Public speaking can often be depicted as a very robotic skill: learn a voice exercise, understand how the diaphragm works, employ this particular rhetorical technique. The truth, however, is that communication is of course one of the most human activities we can engage in – and therefore there’s a lot to be said for emotional intelligence.

Learning how to master  the tricks of diction and breath, is important. So, too, is a familiarity with the basics of speechwriting – the rule of three, for example, and the power of repetition or alliteration. These, though, are questions of mechanics … and at some point you need to think about relationships instead.

When we speak in public, we are attempting to make connections with others.
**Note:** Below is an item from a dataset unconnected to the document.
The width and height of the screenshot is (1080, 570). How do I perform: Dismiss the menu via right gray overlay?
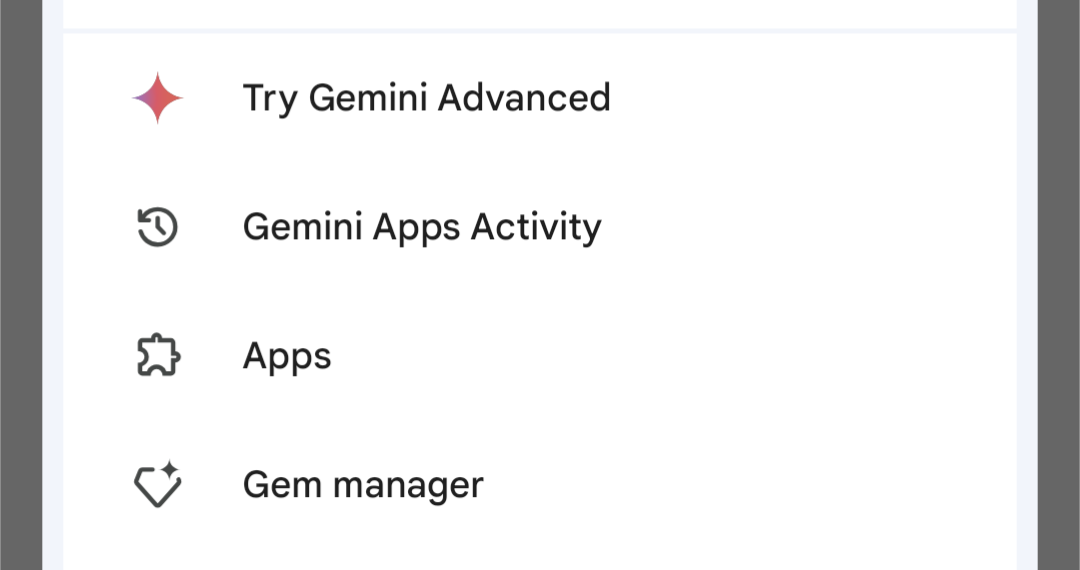coord(1059,285)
Audiences respond to speakers who share a little about themselves, who care about the people to whom they are speaking – who seem, in short, human.
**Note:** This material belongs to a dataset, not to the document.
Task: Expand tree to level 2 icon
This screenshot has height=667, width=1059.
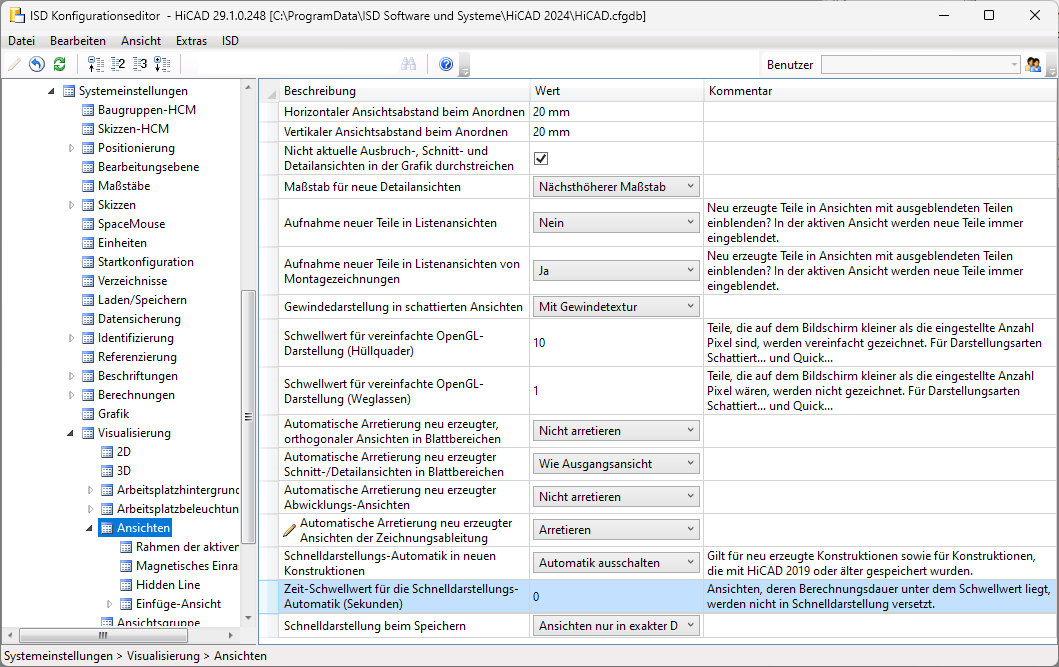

Part of creating an atmosphere in which speaker and audience can connect is about understanding the people listening to you – and even subtly shifting your presentation style and even content based on their responses. For this, a bit of emotional intelligence goes a long way.

Before you speak, and often before you even write your speech or plan your remarks, do your research: who are you speaking to, and why? What are their backgrounds, what do they care about? Emotional intelligence is often a fancy term simply for being sensitive: knowing a little about your audience will help you.
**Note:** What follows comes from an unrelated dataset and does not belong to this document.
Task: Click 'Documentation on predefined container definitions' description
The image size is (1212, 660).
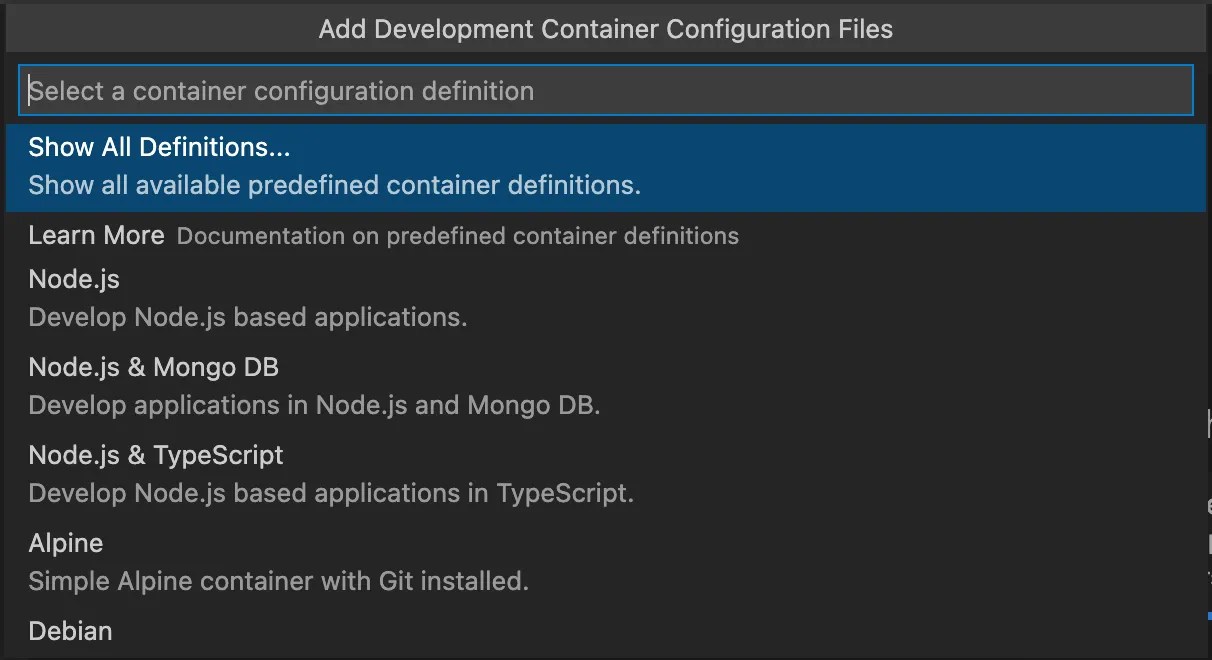Action: (x=458, y=237)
It’s important to say that developing some imaginative sympathy for your audience isn’t about being able to manipulate them better, iIt’s about genuinely altering your approach so that you can reach out  more effectively – and make your speech really worth their time.

It’s not always appropriate to make alterations to a speech on the fly, but emotional intelligence can also come into play during delivery as much as during preparation. This isn’t about rewriting whole sections of your speech right there onstage – in fact, that’s a big no-no! But it is about observing the effect you’re having and rolling with it.

If your audience seems to drift, it’s a good idea to inject a bit more energy; if they laugh at a particular joke, use that positive energy to strengthen your bond with them. If they seem confused, slow down. If they seem restless, emphasise your signposts and get to the good stuff.

In short, read your audience carefully – and understand what to do with what you see.